La contrainte vaccinale «génère beaucoup de frustration»: un pharmacien suspend la vaccination après des agressions

Depuis la généralisation du pass sanitaire, les conditions de travail de certaines pharmacies ou centres de vaccination se sont dégradées. Le gérant d’une pharmacie dans les Yvelines a été contraint d’arrêter la vaccination face aux agressions. Il pointe par ailleurs une réponse policière «lacunaire».
Sputnik
Bien que plus de 18.000 pharmacies proposent la vaccination en France, celle-ci ne se passe pas toujours bien.
Le gérant d’une pharmacie à Rambouillet (Yvelines) a même décidé d’arrêter la vaccination au sein de son officine suite à une série d’agressions, rapporte Le Parisien.
«J’ai pris cette décision pour la sécurité de mon équipe, de moi-même et de mes patients, trop c’est trop», explique au quotidien Alexandre Bonnuit, responsable de la pharmacie.

Réponse policière «lacunaire»

Le 18 août, un individu connu des services de police a voulu se faire vacciner sans rendez-vous. «Vaccine-moi, sinon t’es mort!», prévient-il, s’adressant au gérant de la pharmacie.
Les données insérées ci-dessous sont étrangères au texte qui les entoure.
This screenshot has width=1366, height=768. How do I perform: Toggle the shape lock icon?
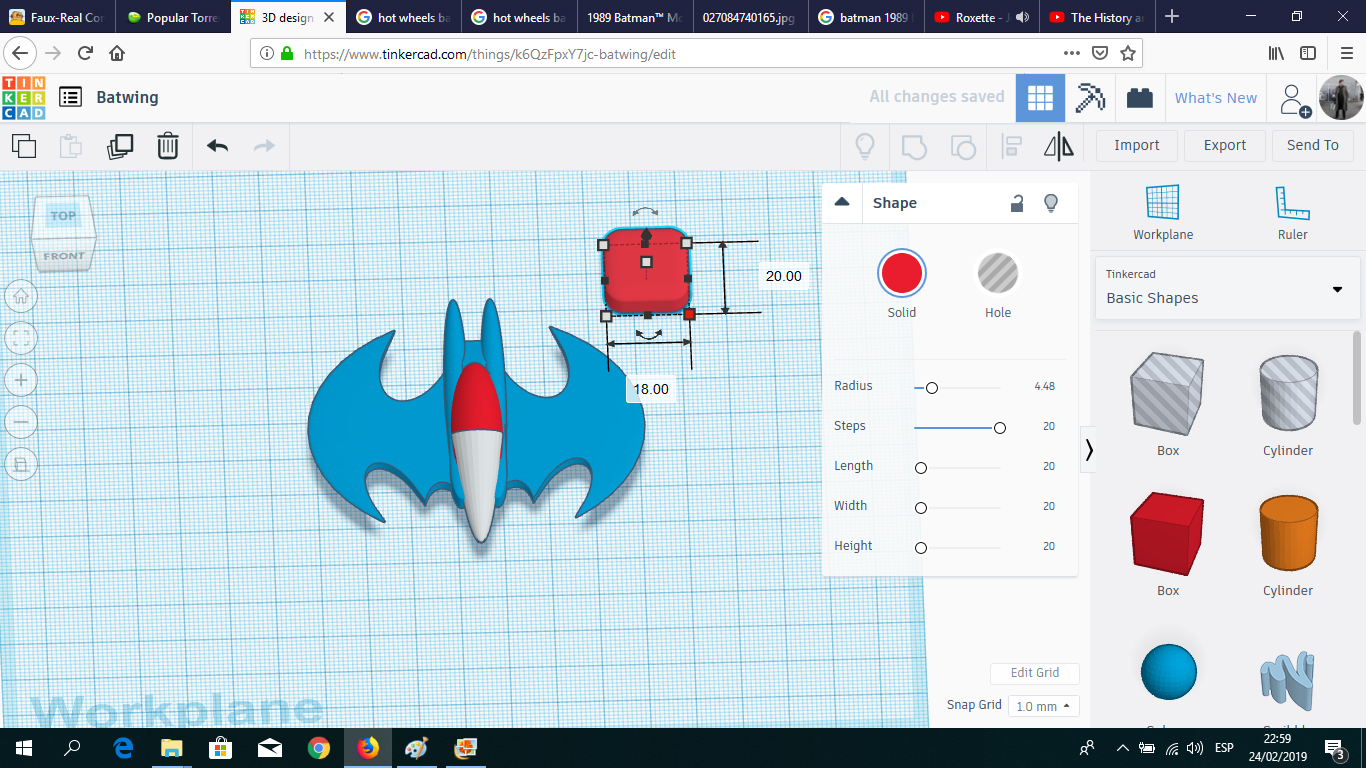tap(1016, 203)
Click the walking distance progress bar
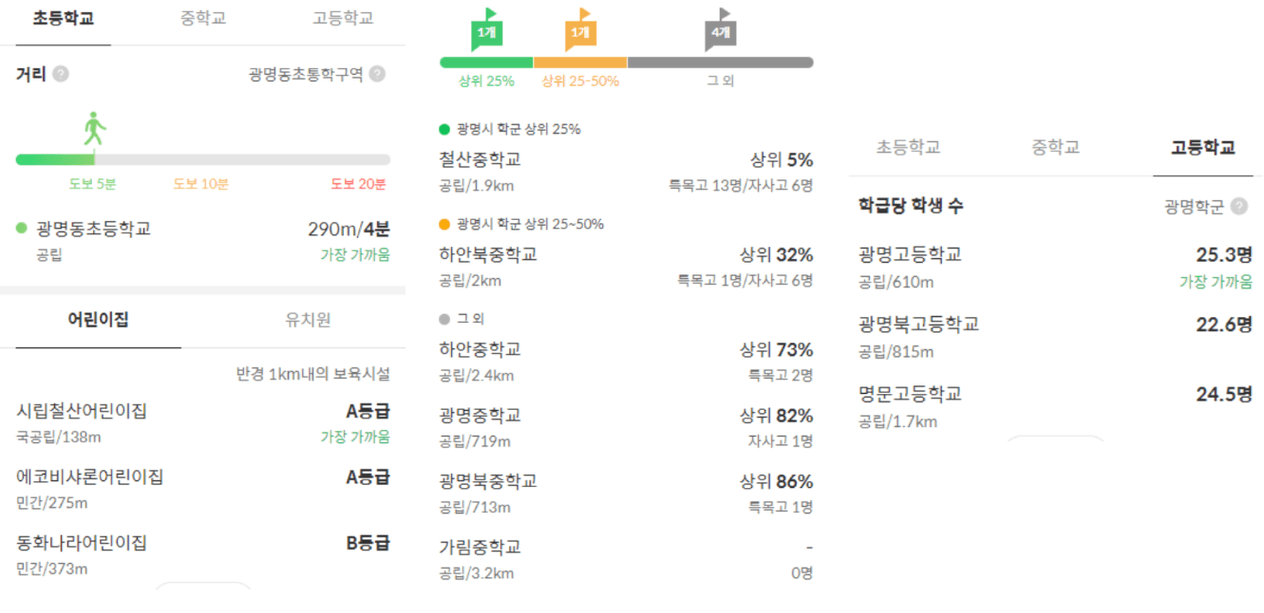Image resolution: width=1264 pixels, height=613 pixels. (203, 159)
Contactée par la victime, la police laissera finalement l’individu repartir.
Pourtant, le même homme avait déjà agressé une employée de la pharmacie un mois avant ces faits, mais les policiers «ont refusé» qu’elle porte plainte, lui proposant plutôt de faire une main courante, précise le pharmacien. Une réponse policière qu’il juge «lacunaire».

Frustration après la généralisation du pass sanitaire

Le pharmacien note ainsi une montée de l’agressivité depuis le 9 août, date d’imposition du pass sanitaire pour les bars et cafés:
«Jusqu’à présent les gens venaient se faire vacciner de leur plein gré, là ils le font sous la contrainte et ça génère beaucoup de frustration».
Il observe aussi une corrélation entre la tension épidémique et l’augmentation de l’agressivité, car «à chaque fois que le gouvernement impose des restrictions sanitaires, les gens déversent leur frustration».

Une élue réagit

Aurore Bergé, députée LREM de la circonscription, contactée par Le Parisien, assure qu’elle en a référé à Gérald Darmanin qui, d’après elle, donnera des consignes aux forces de l’ordre pour que tout signalement émanant des professionnels de santé soit enregistré en dépôt de plainte et non en main courante.
Le pharmacien en question a été contacté par le ministre de la Santé.

Vandalisme vaccinal

Depuis mi-juillet, plus de 20 centres de vaccination ou de dépistage ont été vandalisés en France. Le 28 juillet, le mot «génocide» a été découvert devant un centre de vaccination du Loir-et-Cher. Dans la nuit du 16 à 17 août, un centre de vaccination près de Toulouse a été saccagé où 500 doses du vaccin de Pfizer ont été détruites.
Les agressions de pharmaciens ne sont pas des cas isolés. Fin juillet, un pharmacien a été pris à partie par des manifestants anti-pass sanitaire à Montpellier. Il occupait une tente de dépistage. Face à la violence des participants, l’homme a été contraint de démonter son installation. Une agression dénoncée par le maire de la ville, ainsi que le porte-parole du gouvernement et le ministre de la Santé.